Waktu lalu, kita membahas praktik dan ajaran sesat dari gereja Roma untuk memahami lebih baik tantangan besar yang dihadapi oleh Martin Luther dalam pertarungannya dengan gereja yang telah berkorupsi sampai beberapa lama. Surat Terbuka Luther tahun 1520, berisi 27 proposal untuk mereformasi. Proposal yang ke-27 dimulai dengan kalimat, ”universitas juga membutuhkan suatu reformasi yang baik dan menyeluruh—saya harus mengatakan hal itu tidak perduli mereka yang terdesak—sebab segala sesuatu yang dilembagakan dan ditata oleh kepausan hanya mengarahkan kepada penambahan dosa dan kesalahan”.
Perhatikanlah bahwa apa yang Luther usulkan “sebuah reformasi dari universitas (perguruan tinggi). Luther tidak membuat semacam proposal mengenai banyaknya masalah lain yang dia amati di dalam gereja Roma. Terdapat banyak contoh di mana Luther mengamati korupsi dan ketidaksalehan yang mengerikan dari [Katolik] Roma dan menyerukan penyingkirkan praktik-praktik yang tidak kristiani dan pengajaranpengajaran yang tidak alkitabiah. Bagaimanapun, di universitas, kekurangan tersebut begitu memilukan seperti yang kita akan lihat, dia menyerukan reformasi yang menyeluruh, bukan penghapusan.
Inilah Surat Terbukanya, Luther tidak memberitahukan bangsawan Jerman bahwa tidaklah perlu bagi para warga untuk mendapatkan pendidikan di abad-16. Luther tidak menegasan bahwa rakyat Jerman sebagai kesatuan atau kaum Kristen secara partikular akan lebih baik melayani jika mereka meninggalkan kota atau perkampungan dan kembali kepada gaya hidup pertanian yang tidak akan membutuhkan ranah keilmuan. Luther tidak menghardik orang Kristen untuk meletakan buku-buku mereka dan mengambil bajak. Luther juga tidak menginginkan universitas menjadi kelaparan akan mahasiswa maka pintu-pintu dipaksa tertutup (gulung tikar) karana tidak lagi ada minat belajar. Dia menilai pendidikan dan karenanya menuntut supaya [Katolik] Roma tidak lagi mengurusi pendidikan anak muda Kristen orang Jerman.

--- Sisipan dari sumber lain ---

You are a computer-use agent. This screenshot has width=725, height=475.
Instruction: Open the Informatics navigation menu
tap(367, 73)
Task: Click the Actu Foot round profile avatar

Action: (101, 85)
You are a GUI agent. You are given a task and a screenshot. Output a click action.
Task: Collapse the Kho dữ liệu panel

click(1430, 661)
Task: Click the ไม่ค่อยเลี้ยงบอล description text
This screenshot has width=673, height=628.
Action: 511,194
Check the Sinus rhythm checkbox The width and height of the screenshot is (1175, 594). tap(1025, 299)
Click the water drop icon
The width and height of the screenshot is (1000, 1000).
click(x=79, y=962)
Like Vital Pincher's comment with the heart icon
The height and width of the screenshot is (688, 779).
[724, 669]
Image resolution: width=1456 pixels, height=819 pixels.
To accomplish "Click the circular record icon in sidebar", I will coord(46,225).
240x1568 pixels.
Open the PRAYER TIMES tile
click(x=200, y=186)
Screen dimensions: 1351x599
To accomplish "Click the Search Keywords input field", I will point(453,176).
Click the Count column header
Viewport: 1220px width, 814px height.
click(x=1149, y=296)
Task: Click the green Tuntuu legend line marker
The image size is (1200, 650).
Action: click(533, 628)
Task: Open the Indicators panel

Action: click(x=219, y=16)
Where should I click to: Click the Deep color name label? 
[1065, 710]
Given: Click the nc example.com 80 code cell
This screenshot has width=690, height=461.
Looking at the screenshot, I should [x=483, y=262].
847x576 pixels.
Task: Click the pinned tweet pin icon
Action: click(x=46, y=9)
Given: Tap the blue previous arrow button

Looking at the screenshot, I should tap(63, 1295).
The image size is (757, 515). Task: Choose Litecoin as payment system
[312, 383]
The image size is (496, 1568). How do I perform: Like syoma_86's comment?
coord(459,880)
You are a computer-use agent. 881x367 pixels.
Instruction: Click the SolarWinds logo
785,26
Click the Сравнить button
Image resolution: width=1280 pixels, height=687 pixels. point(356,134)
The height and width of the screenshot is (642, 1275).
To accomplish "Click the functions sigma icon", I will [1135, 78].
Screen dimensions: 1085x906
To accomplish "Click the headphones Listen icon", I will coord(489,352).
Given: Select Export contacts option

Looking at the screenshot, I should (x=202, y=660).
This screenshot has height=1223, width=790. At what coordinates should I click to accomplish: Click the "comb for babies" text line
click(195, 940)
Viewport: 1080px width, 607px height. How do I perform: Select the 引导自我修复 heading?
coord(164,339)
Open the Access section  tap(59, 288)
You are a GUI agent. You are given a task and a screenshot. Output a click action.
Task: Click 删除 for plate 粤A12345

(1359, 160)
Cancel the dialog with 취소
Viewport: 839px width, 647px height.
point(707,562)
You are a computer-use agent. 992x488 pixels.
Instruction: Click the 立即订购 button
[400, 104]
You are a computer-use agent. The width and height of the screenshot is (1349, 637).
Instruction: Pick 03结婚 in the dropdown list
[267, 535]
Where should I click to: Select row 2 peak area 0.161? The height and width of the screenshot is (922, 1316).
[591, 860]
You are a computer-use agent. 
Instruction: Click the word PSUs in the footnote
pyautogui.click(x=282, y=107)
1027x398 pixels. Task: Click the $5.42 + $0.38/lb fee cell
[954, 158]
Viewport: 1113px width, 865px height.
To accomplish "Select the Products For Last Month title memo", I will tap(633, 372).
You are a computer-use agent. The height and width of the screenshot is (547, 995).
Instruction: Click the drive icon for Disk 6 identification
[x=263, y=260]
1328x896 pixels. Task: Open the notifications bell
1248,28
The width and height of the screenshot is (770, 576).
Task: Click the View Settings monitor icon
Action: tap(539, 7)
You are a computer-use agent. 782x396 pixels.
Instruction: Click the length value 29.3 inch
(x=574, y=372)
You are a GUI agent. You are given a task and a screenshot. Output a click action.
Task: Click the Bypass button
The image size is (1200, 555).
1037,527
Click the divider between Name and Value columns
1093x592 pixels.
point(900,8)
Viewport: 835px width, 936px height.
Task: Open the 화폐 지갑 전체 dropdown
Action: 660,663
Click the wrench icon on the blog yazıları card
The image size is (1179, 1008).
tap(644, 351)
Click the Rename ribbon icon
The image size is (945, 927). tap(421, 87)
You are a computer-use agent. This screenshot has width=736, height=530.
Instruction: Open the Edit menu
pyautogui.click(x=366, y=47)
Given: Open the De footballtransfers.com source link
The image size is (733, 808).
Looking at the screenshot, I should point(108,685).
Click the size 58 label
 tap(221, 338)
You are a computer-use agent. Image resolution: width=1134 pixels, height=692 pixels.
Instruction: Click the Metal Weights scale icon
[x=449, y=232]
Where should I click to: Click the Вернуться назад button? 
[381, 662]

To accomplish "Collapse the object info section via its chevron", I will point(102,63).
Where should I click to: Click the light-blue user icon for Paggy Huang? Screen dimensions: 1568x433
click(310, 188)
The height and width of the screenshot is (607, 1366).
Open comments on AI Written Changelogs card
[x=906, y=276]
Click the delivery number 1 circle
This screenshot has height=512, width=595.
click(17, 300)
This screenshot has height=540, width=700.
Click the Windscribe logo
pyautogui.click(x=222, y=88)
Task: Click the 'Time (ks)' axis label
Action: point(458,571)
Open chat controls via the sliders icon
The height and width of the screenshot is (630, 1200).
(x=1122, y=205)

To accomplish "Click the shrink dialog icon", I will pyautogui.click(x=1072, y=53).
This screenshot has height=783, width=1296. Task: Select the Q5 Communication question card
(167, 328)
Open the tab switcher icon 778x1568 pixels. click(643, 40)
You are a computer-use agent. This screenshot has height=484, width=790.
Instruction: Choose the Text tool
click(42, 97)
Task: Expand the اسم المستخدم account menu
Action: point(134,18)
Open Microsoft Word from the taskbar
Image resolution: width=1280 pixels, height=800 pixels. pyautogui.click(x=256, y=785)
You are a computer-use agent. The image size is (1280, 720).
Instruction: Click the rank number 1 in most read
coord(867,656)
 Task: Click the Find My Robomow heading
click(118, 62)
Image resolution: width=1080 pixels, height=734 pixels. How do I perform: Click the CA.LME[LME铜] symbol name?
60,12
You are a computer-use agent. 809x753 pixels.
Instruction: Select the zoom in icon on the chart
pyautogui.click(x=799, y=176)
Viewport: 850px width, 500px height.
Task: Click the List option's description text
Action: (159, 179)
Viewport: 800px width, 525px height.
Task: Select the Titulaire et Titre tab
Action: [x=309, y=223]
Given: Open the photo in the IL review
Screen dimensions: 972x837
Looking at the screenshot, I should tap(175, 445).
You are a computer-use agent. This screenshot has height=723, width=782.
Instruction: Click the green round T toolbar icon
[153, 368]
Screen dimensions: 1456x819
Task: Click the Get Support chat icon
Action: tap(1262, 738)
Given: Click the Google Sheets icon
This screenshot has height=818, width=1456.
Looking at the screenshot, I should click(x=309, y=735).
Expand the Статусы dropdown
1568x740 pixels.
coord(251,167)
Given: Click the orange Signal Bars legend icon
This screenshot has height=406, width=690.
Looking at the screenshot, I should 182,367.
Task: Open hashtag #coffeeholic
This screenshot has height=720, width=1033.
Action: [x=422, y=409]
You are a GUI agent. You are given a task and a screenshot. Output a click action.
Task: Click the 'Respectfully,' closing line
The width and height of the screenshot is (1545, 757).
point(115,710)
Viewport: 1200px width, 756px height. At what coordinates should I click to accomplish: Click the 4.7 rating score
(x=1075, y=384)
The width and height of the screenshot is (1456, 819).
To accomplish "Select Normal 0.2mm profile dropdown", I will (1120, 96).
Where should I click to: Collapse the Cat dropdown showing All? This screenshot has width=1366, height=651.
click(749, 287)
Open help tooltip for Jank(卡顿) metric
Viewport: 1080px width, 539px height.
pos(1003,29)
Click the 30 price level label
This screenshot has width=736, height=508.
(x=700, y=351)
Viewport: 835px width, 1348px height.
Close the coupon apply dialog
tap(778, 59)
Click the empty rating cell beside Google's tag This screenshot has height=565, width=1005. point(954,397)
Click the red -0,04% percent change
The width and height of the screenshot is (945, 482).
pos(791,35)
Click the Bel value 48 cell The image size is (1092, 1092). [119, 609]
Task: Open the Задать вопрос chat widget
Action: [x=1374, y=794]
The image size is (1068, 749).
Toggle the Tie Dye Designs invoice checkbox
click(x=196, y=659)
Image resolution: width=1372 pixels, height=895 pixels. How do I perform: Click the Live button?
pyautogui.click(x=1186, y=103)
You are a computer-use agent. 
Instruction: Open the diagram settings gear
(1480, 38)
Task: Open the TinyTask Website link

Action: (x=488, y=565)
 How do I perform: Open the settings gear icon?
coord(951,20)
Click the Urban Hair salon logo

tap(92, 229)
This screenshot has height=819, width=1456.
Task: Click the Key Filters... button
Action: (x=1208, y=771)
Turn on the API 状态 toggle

Marilah kita menyimak survei pendidikan singkat di masa Abad Pertengahan untuk memahami dengan tepat apa yang dipercaya Luther, membutuhkan reformasi. Saya memungut sedikit informasi mengenai pendidikan tepat sebelum Reformasi dari dua sumber. Sumber pertama adalah A Textbook in the History of Modern Elementary Education (Ginn and Company, 1912) oleh Samuel Chester Parker, yang adalah Rekanan Profesor Pendidikan dan Dekan dari Kolese Pendidikan dari Universitas Chicago. Kedua, dan menurut pendapatku merupakan buku yang lebih dapat dibaca, adalah Luther on Education (Lutheran Publication Society, 1889) oleh Franklin Verzelius Newton Painter, profesor bahasa modern di Kolese Roanoke. Saya tidak melihat alasan untuk menghina tulisan-tulisan itu dengan tanggal hak cipta yang lama, jika buku-buku tersebut menyediakan informasi yang diinginkan dan ditulis dengan baik. Buku yang baik adalah tetap buku yang baik, meskipun buku itu tua. (jika kamu ingin, buku-buku ini dapat diuduh secara online dari www.books.google.com.)
Pendidikan pada segala tingkatan selama Abad Pertengahan ada di bawah kendali [Katolik] Roma. Hal ini tidak dapat menjadi harapan yang cerah dari keinginan Luther untuk mereformasi sekolah. ”Gereja Katolik menyediakan satu-satunya pendidikan yang tersedia selama sebagian besar Abad Pertengahan. Supaya pendidikan ini boleh tersedia menjadi ortodoks, Gereja tersebut menuntut monopoli dalam pengajaran, dan tidak mengizinkan pihak yang lain untuk mengajar (baik di dalam sekolah dasar atau lanjutan atau di dalam universitas) tanpa sangsi langsung dari petugas resmi katedral” (Parker, hal. 25-26).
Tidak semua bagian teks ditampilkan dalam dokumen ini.